● **What is needed**: Among the entries below, take the line with "Image resolution: width=1272" and the line with "Task: Launch Firefox from the top panel", and output them and every line between them exactly, with nothing else.

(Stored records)
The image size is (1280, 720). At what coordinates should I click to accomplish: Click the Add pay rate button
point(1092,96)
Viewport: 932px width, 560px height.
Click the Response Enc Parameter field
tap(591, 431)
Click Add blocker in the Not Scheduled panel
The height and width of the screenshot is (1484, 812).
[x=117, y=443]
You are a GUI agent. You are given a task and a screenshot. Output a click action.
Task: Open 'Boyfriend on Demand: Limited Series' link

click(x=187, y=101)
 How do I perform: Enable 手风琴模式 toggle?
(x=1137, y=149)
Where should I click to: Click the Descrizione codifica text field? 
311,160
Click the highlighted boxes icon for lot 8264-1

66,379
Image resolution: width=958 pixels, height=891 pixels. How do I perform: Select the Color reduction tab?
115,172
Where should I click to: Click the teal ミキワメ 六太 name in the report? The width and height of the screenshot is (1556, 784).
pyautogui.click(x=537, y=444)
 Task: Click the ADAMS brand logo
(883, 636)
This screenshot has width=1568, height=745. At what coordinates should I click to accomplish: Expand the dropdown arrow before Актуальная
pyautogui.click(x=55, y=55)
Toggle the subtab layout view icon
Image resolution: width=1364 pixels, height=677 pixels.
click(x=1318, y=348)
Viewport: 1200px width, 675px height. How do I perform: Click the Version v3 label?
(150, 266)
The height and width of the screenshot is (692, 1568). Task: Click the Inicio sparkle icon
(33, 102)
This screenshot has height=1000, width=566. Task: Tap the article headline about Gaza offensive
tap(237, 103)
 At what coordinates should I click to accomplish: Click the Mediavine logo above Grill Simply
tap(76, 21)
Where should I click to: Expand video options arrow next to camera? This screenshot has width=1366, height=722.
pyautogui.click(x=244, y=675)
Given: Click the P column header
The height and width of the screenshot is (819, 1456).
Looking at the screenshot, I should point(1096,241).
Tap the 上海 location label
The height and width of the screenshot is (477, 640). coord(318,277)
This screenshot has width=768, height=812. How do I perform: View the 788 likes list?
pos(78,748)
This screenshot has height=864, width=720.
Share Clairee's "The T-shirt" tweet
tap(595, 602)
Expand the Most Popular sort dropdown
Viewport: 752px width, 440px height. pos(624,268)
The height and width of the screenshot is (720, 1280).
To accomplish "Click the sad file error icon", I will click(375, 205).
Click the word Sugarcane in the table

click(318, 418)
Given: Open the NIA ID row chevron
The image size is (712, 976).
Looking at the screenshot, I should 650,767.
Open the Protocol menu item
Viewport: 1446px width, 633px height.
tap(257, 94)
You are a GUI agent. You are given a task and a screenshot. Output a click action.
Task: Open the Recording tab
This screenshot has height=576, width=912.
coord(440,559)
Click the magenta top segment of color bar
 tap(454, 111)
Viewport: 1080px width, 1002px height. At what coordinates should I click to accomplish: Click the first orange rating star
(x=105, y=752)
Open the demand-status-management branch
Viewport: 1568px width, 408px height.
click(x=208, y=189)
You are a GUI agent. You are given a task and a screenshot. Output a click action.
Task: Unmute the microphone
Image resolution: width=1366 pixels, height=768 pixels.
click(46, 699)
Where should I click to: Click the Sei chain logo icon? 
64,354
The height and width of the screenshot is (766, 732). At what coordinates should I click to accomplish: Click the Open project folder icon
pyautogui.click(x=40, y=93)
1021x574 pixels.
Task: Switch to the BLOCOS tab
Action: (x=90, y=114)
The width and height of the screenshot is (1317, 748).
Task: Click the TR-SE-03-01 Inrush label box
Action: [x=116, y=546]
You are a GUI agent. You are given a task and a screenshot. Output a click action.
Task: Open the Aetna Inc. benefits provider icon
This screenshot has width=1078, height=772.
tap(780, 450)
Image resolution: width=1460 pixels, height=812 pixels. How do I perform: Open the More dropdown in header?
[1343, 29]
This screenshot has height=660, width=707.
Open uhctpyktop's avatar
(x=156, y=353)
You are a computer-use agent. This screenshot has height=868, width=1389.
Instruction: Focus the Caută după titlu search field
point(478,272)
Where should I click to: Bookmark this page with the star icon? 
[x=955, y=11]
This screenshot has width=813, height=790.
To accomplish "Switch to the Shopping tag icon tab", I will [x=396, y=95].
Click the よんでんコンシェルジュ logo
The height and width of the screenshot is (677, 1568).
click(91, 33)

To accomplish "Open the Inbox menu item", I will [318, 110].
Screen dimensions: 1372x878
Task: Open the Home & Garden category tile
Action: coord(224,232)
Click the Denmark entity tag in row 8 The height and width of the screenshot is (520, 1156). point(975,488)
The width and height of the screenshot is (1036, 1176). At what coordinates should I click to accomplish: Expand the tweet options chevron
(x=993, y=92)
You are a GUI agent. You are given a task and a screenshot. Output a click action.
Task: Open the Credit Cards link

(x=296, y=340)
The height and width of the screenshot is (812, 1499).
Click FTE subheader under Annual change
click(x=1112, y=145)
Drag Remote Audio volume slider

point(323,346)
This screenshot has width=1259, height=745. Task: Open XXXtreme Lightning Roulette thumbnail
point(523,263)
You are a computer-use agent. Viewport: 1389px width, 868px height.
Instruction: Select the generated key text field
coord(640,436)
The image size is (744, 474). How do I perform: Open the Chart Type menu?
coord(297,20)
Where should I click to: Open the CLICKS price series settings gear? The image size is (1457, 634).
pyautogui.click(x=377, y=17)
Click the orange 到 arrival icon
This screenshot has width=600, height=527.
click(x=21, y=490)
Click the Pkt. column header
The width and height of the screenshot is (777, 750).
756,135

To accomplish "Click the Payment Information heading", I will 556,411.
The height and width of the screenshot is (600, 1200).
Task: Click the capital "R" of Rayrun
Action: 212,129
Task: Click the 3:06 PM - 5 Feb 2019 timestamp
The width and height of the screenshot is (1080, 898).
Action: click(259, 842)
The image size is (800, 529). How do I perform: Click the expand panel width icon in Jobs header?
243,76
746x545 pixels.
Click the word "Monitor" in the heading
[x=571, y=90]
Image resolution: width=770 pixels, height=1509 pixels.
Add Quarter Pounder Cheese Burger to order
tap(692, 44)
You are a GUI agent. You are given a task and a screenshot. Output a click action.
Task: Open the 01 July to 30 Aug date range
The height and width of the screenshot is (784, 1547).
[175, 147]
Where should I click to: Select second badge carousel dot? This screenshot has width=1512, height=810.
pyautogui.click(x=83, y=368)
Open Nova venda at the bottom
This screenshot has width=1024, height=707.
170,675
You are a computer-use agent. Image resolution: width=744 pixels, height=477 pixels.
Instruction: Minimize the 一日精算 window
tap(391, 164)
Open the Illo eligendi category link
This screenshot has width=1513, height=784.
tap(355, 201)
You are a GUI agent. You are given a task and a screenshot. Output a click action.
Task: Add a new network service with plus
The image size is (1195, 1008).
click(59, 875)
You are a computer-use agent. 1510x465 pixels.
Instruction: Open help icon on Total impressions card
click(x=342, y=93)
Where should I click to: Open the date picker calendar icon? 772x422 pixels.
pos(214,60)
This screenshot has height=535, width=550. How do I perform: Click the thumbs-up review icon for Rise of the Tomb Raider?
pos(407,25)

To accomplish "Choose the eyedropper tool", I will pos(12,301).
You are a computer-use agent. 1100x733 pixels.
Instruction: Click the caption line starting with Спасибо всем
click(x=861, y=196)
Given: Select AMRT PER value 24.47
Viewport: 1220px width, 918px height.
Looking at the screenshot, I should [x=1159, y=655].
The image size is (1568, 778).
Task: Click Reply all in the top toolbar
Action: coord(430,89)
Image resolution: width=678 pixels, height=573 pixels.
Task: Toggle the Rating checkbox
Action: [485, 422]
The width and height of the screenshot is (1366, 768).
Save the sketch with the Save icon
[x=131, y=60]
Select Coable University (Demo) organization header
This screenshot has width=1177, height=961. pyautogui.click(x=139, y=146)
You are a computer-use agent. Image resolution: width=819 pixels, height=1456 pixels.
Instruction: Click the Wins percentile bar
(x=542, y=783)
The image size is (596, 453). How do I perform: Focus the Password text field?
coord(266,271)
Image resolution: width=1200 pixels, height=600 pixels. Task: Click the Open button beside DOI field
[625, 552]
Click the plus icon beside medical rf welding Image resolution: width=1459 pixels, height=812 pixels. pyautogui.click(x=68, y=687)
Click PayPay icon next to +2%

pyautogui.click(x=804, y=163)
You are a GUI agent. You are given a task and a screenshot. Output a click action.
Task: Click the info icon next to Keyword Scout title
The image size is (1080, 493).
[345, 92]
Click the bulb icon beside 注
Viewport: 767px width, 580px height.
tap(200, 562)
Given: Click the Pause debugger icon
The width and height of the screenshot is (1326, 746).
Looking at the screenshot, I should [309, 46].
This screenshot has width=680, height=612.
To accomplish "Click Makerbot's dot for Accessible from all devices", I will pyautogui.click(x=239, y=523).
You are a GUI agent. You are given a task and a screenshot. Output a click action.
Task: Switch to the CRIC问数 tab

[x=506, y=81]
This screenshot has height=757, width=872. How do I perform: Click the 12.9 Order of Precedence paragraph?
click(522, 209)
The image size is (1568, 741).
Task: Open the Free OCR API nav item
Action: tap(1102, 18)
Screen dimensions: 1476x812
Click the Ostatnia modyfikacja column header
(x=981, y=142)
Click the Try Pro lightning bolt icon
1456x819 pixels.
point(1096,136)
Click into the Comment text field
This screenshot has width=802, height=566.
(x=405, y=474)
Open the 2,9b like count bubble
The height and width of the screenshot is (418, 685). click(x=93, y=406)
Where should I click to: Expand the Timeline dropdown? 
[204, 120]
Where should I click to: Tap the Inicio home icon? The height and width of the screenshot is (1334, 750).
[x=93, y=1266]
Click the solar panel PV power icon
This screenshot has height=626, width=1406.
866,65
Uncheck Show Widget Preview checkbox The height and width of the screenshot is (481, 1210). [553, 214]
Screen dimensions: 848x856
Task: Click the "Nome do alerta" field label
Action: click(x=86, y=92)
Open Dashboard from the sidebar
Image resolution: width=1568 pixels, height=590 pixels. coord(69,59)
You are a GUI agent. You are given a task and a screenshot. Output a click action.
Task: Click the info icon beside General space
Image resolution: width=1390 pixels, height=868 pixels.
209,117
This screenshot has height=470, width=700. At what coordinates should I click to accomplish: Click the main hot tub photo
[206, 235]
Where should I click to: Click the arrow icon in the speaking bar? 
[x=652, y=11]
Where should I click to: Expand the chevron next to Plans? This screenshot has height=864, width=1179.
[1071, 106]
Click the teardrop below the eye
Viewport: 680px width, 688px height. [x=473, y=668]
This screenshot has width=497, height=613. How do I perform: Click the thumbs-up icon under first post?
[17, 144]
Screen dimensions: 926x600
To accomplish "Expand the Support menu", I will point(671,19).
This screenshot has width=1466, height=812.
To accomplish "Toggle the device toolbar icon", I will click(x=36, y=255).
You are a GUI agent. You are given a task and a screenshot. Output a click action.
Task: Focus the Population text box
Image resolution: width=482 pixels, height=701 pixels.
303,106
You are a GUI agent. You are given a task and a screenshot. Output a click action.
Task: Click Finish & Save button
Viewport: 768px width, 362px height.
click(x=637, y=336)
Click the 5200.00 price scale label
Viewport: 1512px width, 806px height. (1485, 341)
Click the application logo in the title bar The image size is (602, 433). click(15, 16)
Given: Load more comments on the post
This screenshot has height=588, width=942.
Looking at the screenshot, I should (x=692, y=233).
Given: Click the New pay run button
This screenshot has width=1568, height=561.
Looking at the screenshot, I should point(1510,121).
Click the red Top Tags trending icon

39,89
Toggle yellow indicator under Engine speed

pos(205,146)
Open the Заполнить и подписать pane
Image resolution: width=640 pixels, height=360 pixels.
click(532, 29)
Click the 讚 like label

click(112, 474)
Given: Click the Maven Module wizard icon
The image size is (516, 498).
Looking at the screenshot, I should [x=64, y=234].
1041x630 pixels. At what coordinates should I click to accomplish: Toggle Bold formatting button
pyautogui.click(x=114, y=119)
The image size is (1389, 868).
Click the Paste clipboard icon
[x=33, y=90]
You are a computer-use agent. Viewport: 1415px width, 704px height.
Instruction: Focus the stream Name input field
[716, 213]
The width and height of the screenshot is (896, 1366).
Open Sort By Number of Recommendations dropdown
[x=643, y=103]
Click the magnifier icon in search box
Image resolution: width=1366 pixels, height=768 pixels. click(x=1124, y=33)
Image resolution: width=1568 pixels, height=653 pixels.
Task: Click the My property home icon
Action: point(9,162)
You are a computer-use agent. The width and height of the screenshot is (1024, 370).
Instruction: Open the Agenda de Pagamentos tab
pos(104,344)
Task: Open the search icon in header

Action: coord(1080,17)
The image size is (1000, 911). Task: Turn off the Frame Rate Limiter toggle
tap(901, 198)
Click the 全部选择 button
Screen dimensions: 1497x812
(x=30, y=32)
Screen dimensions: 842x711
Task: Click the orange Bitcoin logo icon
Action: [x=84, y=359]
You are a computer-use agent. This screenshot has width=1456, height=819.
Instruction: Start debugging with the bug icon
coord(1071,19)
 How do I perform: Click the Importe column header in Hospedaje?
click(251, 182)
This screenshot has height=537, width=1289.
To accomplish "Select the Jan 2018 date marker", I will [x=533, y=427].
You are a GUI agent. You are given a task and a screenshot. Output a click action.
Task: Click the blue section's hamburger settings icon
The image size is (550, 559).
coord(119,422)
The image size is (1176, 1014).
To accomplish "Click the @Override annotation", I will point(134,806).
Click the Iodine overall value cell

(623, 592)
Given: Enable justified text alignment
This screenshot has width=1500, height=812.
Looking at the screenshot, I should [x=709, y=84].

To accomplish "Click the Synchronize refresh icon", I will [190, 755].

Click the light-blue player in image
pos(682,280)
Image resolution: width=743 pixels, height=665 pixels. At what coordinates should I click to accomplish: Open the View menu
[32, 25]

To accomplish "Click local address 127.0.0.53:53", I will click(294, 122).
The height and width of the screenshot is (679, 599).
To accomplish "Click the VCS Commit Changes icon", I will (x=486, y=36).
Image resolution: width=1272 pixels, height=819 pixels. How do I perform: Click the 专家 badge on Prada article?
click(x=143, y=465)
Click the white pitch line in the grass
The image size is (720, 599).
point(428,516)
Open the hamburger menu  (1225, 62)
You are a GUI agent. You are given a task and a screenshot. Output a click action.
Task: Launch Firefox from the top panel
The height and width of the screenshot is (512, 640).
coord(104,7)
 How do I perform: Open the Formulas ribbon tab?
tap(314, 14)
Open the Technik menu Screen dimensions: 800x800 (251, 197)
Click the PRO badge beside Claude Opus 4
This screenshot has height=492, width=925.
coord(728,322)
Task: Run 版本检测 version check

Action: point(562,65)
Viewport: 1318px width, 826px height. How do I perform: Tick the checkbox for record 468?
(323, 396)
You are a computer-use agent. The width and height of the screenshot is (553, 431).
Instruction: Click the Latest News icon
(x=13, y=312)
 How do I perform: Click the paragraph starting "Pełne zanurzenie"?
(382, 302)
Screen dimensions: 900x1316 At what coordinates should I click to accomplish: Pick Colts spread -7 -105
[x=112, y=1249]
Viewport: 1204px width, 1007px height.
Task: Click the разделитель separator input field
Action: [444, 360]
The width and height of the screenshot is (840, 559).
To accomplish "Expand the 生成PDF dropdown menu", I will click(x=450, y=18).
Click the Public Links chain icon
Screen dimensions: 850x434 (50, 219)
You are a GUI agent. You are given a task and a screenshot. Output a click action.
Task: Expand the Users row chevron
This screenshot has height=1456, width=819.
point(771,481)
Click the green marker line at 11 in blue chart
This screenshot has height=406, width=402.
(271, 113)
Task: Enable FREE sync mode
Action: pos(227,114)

● **Expected answer**:
Image resolution: width=1272 pixels, height=819 pixels. How do I perform: Click the 专家 badge on Prada article?
click(x=143, y=465)
Click the white pitch line in the grass
The image size is (720, 599).
point(428,516)
Open the hamburger menu  (1225, 62)
You are a GUI agent. You are given a task and a screenshot. Output a click action.
Task: Launch Firefox from the top panel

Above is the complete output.